Rappler has maintained that PDRs are legal financial instruments that have been resorted to by other media and do not constitute foreign ownership or control.

The Securities and Exchange Commission (SEC) had questioned Omidyar's PDRs, saying it violated the constitutional restrictions on ownership of Philippine media, and used it as basis for ordering the revocation of Rappler's license in January 2018. (READ: FAQs: Rappler's SEC case)
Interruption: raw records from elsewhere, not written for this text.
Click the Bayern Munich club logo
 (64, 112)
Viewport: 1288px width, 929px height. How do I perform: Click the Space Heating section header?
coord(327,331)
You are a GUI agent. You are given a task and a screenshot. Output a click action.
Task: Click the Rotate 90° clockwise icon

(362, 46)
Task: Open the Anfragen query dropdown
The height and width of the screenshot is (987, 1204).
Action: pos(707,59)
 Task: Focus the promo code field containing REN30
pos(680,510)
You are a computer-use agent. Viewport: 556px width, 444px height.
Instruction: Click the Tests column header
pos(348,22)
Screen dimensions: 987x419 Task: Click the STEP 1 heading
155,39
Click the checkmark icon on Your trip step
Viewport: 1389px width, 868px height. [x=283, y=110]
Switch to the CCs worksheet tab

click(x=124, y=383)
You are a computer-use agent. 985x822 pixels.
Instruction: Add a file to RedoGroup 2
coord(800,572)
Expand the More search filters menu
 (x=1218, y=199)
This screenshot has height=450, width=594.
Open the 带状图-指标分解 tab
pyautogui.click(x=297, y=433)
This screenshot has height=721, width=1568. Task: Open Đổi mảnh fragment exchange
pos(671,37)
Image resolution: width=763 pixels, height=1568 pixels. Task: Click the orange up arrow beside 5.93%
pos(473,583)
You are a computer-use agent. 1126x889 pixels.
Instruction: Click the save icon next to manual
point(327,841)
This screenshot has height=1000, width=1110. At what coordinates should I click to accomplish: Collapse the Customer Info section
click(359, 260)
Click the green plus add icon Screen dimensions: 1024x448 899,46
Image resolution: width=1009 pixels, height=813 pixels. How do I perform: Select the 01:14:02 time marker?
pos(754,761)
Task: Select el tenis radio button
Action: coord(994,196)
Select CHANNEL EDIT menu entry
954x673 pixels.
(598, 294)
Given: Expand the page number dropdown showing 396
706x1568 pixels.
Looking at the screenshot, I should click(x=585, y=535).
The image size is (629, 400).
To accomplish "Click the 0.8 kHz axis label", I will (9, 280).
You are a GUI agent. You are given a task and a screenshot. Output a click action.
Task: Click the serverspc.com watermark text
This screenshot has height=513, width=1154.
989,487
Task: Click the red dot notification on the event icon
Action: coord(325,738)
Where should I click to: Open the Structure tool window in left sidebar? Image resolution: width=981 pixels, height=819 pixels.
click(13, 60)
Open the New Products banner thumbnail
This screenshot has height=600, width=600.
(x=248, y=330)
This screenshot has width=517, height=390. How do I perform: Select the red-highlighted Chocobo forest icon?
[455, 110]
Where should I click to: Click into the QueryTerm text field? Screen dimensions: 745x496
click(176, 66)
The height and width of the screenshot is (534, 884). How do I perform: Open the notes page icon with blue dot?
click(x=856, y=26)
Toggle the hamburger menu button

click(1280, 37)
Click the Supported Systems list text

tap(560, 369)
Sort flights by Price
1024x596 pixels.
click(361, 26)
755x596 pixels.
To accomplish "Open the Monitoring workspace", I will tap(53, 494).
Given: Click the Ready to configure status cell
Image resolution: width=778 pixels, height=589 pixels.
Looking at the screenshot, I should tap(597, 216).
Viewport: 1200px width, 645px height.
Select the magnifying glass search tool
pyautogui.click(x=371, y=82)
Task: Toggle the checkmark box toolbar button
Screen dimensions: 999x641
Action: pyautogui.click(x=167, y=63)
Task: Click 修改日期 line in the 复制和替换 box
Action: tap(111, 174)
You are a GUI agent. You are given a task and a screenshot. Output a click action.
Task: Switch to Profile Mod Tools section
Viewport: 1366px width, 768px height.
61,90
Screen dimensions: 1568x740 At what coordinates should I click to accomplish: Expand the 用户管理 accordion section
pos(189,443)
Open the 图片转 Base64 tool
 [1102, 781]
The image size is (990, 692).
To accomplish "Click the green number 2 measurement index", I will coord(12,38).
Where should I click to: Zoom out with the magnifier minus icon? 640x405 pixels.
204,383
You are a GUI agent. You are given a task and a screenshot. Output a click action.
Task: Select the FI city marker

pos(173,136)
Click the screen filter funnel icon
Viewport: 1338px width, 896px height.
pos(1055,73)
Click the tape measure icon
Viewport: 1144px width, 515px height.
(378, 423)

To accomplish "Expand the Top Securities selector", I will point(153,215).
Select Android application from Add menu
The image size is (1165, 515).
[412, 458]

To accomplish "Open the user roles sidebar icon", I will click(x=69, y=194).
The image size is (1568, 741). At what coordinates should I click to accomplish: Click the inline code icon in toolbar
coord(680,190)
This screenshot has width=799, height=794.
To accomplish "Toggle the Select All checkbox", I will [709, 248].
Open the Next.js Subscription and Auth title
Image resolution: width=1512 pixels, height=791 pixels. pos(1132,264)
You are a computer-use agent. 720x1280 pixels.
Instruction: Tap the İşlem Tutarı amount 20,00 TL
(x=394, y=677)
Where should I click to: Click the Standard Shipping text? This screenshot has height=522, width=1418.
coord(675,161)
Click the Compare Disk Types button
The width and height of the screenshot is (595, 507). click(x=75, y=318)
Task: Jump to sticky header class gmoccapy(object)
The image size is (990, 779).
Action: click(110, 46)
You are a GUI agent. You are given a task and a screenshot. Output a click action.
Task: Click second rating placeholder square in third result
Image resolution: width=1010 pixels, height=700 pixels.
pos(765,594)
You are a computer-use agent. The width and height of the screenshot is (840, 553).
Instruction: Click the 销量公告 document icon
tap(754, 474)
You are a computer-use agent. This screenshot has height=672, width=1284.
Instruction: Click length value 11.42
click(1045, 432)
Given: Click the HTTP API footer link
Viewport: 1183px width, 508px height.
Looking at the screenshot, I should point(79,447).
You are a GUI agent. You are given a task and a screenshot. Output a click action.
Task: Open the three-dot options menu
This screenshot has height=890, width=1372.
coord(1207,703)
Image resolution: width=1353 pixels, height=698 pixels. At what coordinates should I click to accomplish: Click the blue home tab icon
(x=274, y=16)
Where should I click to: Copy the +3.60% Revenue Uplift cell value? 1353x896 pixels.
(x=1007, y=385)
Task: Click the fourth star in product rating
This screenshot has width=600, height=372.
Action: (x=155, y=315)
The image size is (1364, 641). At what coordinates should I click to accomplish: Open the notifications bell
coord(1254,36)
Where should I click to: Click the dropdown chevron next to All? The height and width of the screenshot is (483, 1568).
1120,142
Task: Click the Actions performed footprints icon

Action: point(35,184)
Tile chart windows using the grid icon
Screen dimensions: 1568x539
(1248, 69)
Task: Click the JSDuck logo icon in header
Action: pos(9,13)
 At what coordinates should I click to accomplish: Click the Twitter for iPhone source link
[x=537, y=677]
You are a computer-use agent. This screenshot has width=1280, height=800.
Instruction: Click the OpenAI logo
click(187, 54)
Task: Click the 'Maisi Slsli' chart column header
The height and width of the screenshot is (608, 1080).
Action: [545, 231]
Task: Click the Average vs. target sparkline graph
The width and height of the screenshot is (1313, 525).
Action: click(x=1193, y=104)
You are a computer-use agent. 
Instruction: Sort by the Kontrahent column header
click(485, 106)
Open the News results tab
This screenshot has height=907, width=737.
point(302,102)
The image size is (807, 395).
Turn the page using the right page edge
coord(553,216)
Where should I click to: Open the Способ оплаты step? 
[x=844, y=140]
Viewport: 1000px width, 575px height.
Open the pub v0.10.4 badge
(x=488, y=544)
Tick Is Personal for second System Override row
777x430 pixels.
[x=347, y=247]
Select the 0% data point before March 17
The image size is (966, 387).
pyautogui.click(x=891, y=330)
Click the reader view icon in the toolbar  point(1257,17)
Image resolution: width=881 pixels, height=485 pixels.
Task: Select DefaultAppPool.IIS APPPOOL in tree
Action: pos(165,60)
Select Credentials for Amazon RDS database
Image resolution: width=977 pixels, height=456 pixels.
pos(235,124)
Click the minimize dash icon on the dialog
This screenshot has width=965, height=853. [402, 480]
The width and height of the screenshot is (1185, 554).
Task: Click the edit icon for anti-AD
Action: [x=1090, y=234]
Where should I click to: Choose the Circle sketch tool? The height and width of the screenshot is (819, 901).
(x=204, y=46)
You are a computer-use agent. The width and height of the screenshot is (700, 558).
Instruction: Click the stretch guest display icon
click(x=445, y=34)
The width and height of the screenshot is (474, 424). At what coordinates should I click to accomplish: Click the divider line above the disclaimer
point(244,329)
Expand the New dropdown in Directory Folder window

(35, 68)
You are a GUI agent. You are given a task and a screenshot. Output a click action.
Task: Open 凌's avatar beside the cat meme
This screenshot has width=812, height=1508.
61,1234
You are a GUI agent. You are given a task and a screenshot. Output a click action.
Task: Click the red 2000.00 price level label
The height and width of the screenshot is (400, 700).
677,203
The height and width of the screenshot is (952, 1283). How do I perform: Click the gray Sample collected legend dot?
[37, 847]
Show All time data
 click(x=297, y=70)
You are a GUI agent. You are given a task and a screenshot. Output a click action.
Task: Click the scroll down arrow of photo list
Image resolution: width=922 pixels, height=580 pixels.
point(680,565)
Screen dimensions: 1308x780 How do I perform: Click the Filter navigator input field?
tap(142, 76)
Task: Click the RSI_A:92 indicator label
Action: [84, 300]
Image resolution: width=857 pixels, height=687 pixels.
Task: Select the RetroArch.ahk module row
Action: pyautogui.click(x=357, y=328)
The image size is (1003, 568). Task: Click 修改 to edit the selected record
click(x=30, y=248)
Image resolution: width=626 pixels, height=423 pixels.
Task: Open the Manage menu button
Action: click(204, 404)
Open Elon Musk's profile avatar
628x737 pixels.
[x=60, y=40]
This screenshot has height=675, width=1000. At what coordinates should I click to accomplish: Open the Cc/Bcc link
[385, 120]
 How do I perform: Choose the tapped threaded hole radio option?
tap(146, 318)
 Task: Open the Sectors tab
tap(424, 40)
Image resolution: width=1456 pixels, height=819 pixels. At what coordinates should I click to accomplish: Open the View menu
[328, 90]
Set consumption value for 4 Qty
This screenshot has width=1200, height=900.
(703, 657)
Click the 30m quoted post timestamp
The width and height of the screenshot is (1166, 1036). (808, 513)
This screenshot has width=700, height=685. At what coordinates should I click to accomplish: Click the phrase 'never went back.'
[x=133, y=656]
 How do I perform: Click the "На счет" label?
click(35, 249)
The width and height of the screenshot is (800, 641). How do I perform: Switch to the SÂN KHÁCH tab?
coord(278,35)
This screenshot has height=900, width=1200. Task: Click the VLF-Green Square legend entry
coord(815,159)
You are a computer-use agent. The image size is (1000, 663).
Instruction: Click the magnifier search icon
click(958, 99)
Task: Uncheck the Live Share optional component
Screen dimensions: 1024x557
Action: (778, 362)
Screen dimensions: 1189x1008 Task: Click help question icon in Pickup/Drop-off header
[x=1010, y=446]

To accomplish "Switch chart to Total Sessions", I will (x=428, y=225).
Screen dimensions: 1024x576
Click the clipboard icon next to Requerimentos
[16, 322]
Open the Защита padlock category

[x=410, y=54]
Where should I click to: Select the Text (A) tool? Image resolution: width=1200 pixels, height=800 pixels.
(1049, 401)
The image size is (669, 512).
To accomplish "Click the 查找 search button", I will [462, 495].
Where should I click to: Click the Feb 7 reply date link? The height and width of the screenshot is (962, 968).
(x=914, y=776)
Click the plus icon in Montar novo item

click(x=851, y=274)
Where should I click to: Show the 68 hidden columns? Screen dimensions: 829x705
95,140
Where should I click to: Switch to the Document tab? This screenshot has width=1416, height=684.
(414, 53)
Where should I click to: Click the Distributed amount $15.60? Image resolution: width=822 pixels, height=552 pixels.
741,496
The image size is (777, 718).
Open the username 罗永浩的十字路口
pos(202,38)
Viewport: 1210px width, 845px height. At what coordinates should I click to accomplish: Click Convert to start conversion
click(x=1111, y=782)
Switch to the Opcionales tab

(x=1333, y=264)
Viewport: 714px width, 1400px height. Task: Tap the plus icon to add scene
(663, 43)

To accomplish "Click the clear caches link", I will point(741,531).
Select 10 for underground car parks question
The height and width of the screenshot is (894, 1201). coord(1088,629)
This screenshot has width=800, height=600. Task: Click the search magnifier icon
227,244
Rappler questioned the SEC's order before the Court of Appeals, which has ruled twice that the commission should reevaluate its order given Omidyar's donation of its shares to Rappler's managers. (READ: Omidyar donates PDRs to Filipino managers) – Rappler.com

Paterno R. Esmaquel II

Paterno R. Esmaquel II is a senior reporter leading Rappler’s coverage of religion and foreign affairs. He finished MA Journalism in Ateneo and MSc Asian Studies (Religions in Plural Societies) at RSIS, Singapore. For story ideas or feedback, email him at pat.esmaquel@rappler.com.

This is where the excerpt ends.